— Begin SOURCE EXCERPT —

# bruxxing and boggling...



## clarry (May 19, 2008)

Ok, so I know bruxxing and boggling means a rat is happy. I just wandered if people knew if it mean they were just happy at that very minute, or if they tend to do it more when they are content in general?
just because I have been a little worried about my boy Alphie being overwhelmed, hes just moved in with 3 mad girls AND made friends with 2 baby boys and we dont know if hes ever had any company before. He seems happy enough with them but a little confused. One thing I have noticed though is that hes been bruxxing more than normal, do you think this means that although hes a little overwhelmed with the sudden company hes really glad for it?


----------



## lilspaz68 (Feb 24, 2007)

there is stress bruxxing, but its louder, more grinding and their eyes aren't soft and content...they are stressed, or injured, etc.

I haven't seen stress boggling yet, sounds like you have a content little boy


----------



## clarry (May 19, 2008)

I dont think it was stress boggling...in fact im pretty sure as a little while later he came and cuddled up with me and i was stroking him and he was going mad bruxxing and boggling then fell asleep 
He looked quite content to me, before that hed been sitting washing and then he settled down and had a little boggle. I think hes just really glad to have some friends  He seems happy in the cage, I found him in a rat pile with all my girls this morning  Im so happy for him to be with other rats, hes really needed it, hes such a lovely boy 
I think I have seen stress boggling, Milo used to brux and boggle when we went to the vet, he hated it and it definately wasnt like normal boggling.


----------



## noMoreFaith (Apr 28, 2010)

can females do that? anyway i'd love to see mine do that..but they don't.. :-\


----------



## Stace87 (Jun 24, 2008)

noMoreFaith said:


> can females do that? anyway i'd love to see mine do that..but they don't.. :-\


Yes, either sex brux and boggle.


----------



## clarry (May 19, 2008)

All of mine boggle and brux, the only one I havent seen do it more than once is my little grey baby, but we've only just got him home. In my experience they usually havent done it until they are completely comfortable with us.


----------



## flox (Apr 12, 2010)

My boy Spud will 'stress brux' sometimes when he's out, but it seems more like he's doing it to comfort and reassure himself, rather like that frantic washing they do sometimes


----------

— End SOURCE EXCERPT —

→ **TASKS TO CARRY OUT**:
A. Answer these from the bruxxing and boggling thread:
(i) According to lilspaz68, how does stress bruxxing differ in sound?
(ii) At what time did Milo brux and boggle in a way that wasn't like normal boggling?
(iii) Which sex can brux and boggle, according to Stace87?
B. Quote the part of the bruxxing and boggling thread that opens with the words containing "Ok, so I know" and closes with "content in general?".
The listing that comes next is separate from the bruxxing and boggling thread.

— Begin SUPPLIED MATERIAL —

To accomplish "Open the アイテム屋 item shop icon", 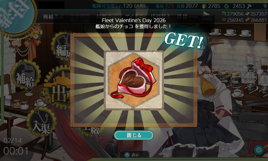I will pos(207,16).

— End SUPPLIED MATERIAL —

→ **EXPECTED OUTPUTS**:
A.
(i) It's louder and more grinding.
(ii) When they went to the vet.
(iii) Either sex.

B.
Ok, so I know bruxxing and boggling means a rat is happy. I just wandered if people knew if it mean they were just happy at that very minute, or if they tend to do it more when they are content in general?